- **Task directions**:
In the entries below, repeat only the lines between those holding "Task: Open the upload media icon" and "Task: Pick Excel (.xlsx) from the list", inclusive. Leave pictures out.
--- --- ---
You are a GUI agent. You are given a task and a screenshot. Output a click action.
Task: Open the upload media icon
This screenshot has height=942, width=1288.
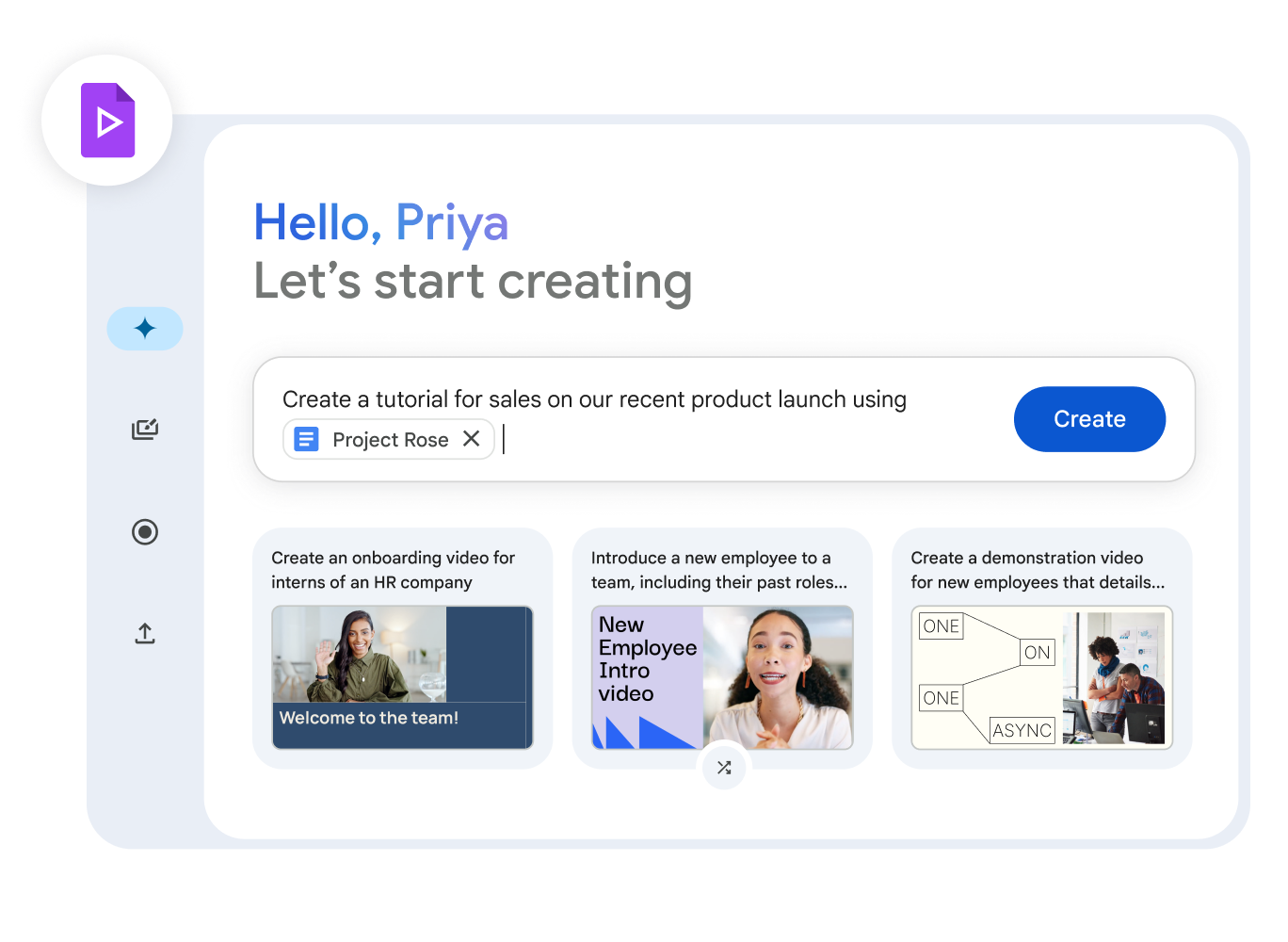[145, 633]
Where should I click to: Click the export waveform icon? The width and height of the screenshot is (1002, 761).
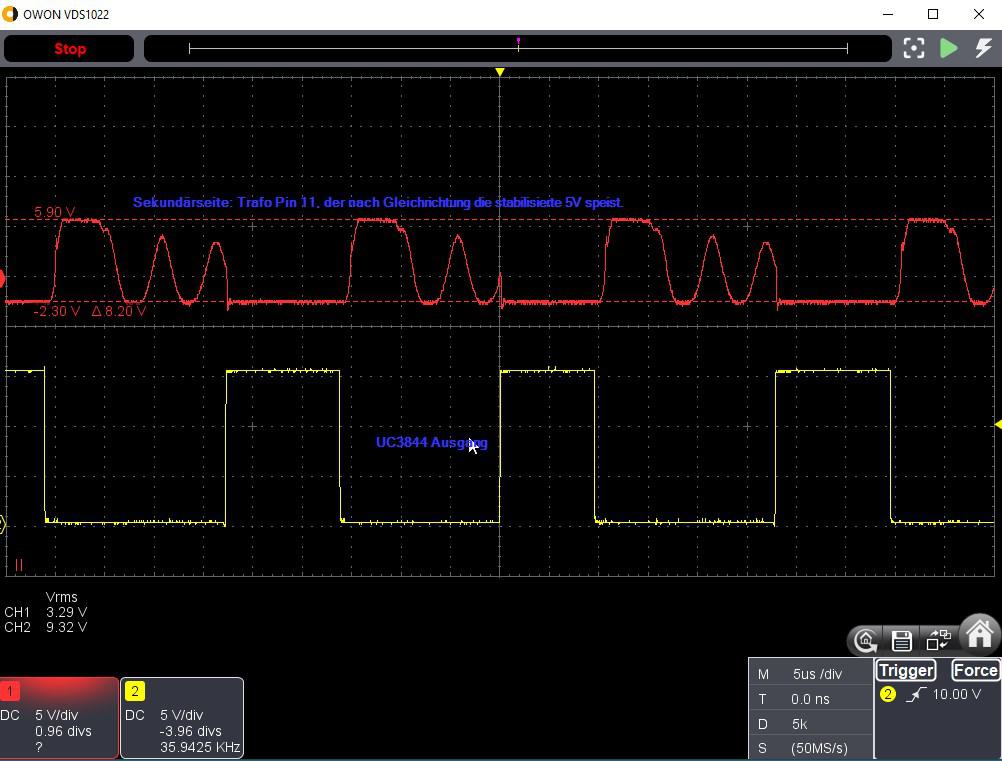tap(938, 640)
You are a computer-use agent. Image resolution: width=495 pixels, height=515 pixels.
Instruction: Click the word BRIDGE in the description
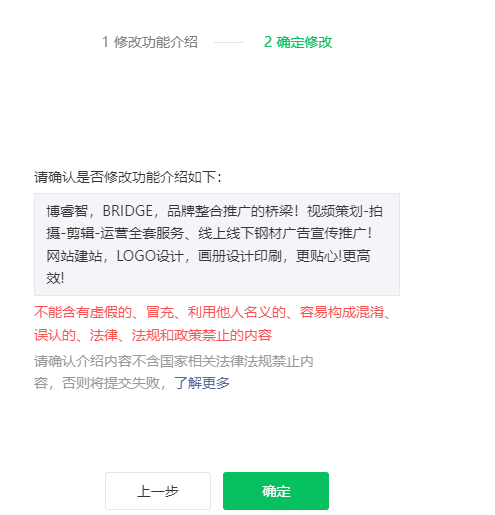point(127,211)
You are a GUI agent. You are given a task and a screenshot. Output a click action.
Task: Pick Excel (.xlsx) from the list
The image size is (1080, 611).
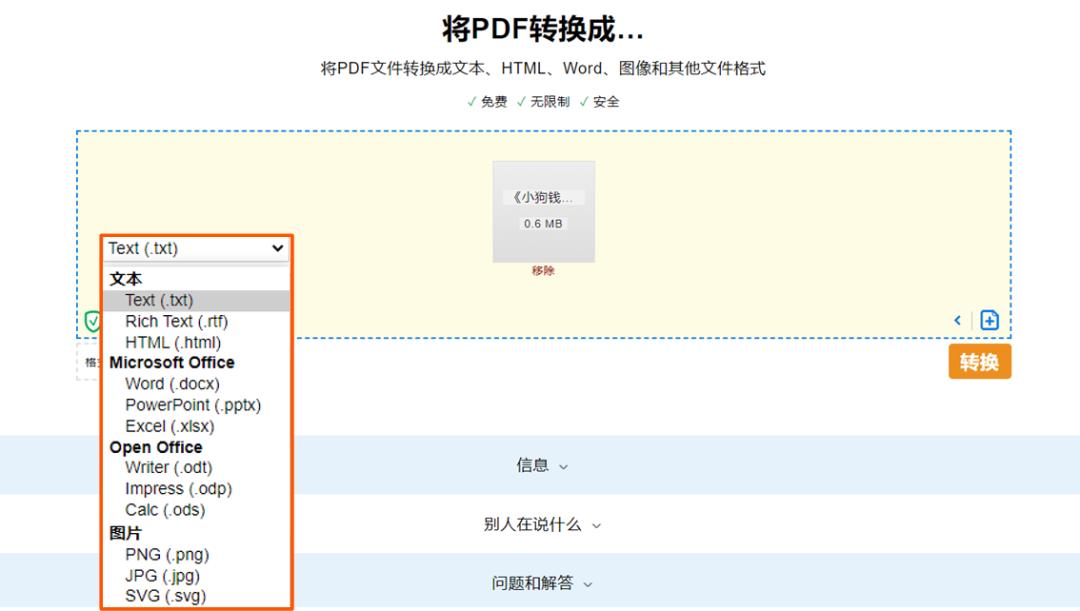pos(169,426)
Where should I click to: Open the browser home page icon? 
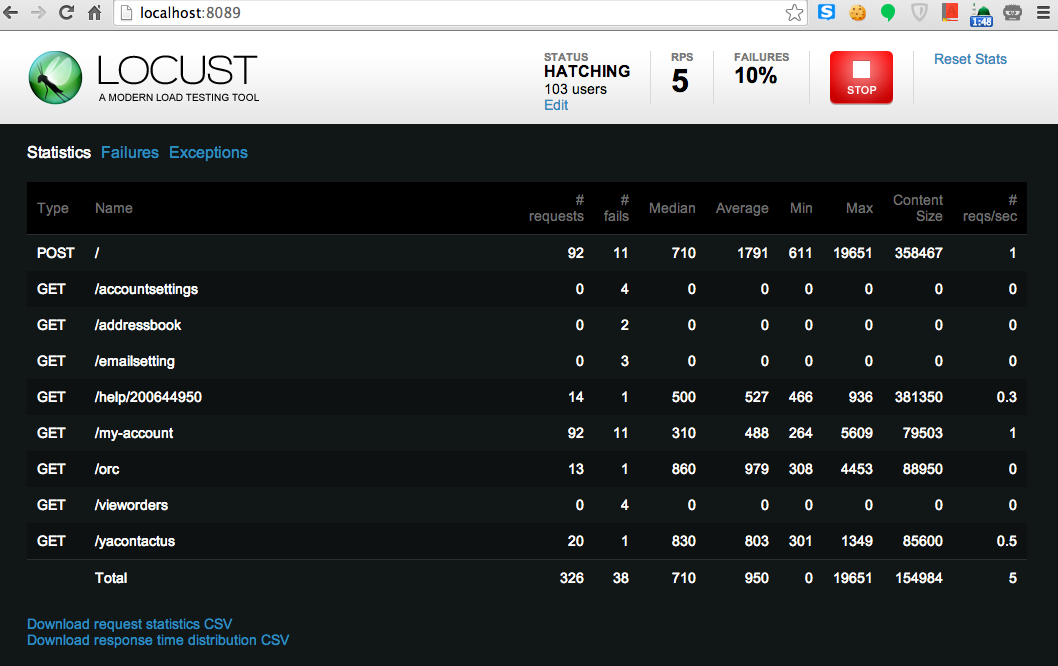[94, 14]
--- --- ---
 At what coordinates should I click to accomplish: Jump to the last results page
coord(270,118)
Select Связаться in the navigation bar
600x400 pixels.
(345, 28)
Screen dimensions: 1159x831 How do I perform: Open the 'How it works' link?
--- --- ---
- **Solution for this task**:
Task: Open the upload media icon
This screenshot has height=942, width=1288.
[145, 633]
Where should I click to: Click the export waveform icon? The width and height of the screenshot is (1002, 761).
tap(938, 640)
You are a computer-use agent. Image resolution: width=495 pixels, height=515 pixels.
Instruction: Click the word BRIDGE in the description
point(127,211)
You are a GUI agent. You are given a task and a screenshot. Output a click action.
Task: Pick Excel (.xlsx) from the list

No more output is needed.